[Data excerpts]
---
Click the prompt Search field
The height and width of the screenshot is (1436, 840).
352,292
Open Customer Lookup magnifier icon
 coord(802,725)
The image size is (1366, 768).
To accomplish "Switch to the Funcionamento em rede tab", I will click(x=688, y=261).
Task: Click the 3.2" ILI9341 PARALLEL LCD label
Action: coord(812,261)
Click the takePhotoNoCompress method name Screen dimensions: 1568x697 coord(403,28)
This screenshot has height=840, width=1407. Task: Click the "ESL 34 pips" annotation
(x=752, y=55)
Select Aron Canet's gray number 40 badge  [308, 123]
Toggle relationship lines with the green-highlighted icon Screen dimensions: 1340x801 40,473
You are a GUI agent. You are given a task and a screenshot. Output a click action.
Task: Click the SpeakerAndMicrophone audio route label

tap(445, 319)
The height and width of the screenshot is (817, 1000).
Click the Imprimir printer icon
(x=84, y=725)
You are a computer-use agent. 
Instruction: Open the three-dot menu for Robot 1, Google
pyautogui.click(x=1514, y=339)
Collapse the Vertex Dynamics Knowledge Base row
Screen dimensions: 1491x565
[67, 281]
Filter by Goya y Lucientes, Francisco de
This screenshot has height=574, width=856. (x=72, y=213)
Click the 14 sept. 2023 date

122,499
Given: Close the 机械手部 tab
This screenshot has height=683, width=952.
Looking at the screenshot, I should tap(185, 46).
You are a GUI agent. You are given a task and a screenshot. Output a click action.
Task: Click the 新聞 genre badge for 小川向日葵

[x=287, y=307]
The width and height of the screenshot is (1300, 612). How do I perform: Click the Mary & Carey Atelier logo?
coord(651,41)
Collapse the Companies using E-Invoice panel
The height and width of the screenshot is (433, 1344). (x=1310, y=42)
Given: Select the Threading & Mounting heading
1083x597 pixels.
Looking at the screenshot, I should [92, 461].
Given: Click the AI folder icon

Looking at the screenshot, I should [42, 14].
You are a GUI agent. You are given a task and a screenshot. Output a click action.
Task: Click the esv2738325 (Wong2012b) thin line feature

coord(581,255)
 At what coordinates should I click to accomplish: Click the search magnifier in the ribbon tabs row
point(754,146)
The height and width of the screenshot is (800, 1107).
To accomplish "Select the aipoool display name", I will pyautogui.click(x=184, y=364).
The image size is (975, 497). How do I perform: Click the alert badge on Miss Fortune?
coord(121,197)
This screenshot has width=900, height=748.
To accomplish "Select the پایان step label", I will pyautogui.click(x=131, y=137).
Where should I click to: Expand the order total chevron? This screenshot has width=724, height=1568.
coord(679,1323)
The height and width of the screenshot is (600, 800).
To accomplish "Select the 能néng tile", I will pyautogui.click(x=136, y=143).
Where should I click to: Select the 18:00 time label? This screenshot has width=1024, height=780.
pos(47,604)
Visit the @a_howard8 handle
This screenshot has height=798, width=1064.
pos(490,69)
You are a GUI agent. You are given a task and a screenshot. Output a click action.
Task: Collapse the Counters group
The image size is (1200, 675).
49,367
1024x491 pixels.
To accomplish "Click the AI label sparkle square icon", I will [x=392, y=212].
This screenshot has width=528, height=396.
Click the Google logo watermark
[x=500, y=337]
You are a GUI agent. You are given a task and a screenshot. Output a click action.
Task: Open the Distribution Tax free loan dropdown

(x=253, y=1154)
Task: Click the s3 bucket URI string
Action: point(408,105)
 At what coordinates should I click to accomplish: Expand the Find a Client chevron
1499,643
---
Your task. Return the entries above word for word.

Problem solution.
Click the prompt Search field
The height and width of the screenshot is (1436, 840).
352,292
Open Customer Lookup magnifier icon
 coord(802,725)
The image size is (1366, 768).
To accomplish "Switch to the Funcionamento em rede tab", I will click(x=688, y=261).
Task: Click the 3.2" ILI9341 PARALLEL LCD label
Action: coord(812,261)
Click the takePhotoNoCompress method name Screen dimensions: 1568x697 coord(403,28)
This screenshot has height=840, width=1407. Task: Click the "ESL 34 pips" annotation
(x=752, y=55)
Select Aron Canet's gray number 40 badge  [308, 123]
Toggle relationship lines with the green-highlighted icon Screen dimensions: 1340x801 40,473
You are a GUI agent. You are given a task and a screenshot. Output a click action.
Task: Click the SpeakerAndMicrophone audio route label

tap(445, 319)
The height and width of the screenshot is (817, 1000).
Click the Imprimir printer icon
(x=84, y=725)
You are a computer-use agent. 
Instruction: Open the three-dot menu for Robot 1, Google
pyautogui.click(x=1514, y=339)
Collapse the Vertex Dynamics Knowledge Base row
Screen dimensions: 1491x565
[67, 281]
Filter by Goya y Lucientes, Francisco de
This screenshot has height=574, width=856. (x=72, y=213)
Click the 14 sept. 2023 date

122,499
Given: Close the 机械手部 tab
This screenshot has height=683, width=952.
Looking at the screenshot, I should tap(185, 46).
You are a GUI agent. You are given a task and a screenshot. Output a click action.
Task: Click the 新聞 genre badge for 小川向日葵

[x=287, y=307]
The width and height of the screenshot is (1300, 612). How do I perform: Click the Mary & Carey Atelier logo?
coord(651,41)
Collapse the Companies using E-Invoice panel
The height and width of the screenshot is (433, 1344). (x=1310, y=42)
Given: Select the Threading & Mounting heading
1083x597 pixels.
Looking at the screenshot, I should [92, 461].
Given: Click the AI folder icon

Looking at the screenshot, I should [42, 14].
You are a GUI agent. You are given a task and a screenshot. Output a click action.
Task: Click the esv2738325 (Wong2012b) thin line feature

coord(581,255)
 At what coordinates should I click to accomplish: Click the search magnifier in the ribbon tabs row
point(754,146)
The height and width of the screenshot is (800, 1107).
To accomplish "Select the aipoool display name", I will pyautogui.click(x=184, y=364).
The image size is (975, 497). How do I perform: Click the alert badge on Miss Fortune?
coord(121,197)
This screenshot has width=900, height=748.
To accomplish "Select the پایان step label", I will pyautogui.click(x=131, y=137).
Where should I click to: Expand the order total chevron? This screenshot has width=724, height=1568.
coord(679,1323)
The height and width of the screenshot is (600, 800).
To accomplish "Select the 能néng tile", I will pyautogui.click(x=136, y=143).
Where should I click to: Select the 18:00 time label? This screenshot has width=1024, height=780.
pos(47,604)
Visit the @a_howard8 handle
This screenshot has height=798, width=1064.
pos(490,69)
You are a GUI agent. You are given a task and a screenshot. Output a click action.
Task: Collapse the Counters group
The image size is (1200, 675).
49,367
1024x491 pixels.
To accomplish "Click the AI label sparkle square icon", I will [x=392, y=212].
This screenshot has width=528, height=396.
Click the Google logo watermark
[x=500, y=337]
You are a GUI agent. You are given a task and a screenshot. Output a click action.
Task: Open the Distribution Tax free loan dropdown

(x=253, y=1154)
Task: Click the s3 bucket URI string
Action: point(408,105)
 At what coordinates should I click to accomplish: Expand the Find a Client chevron
1499,643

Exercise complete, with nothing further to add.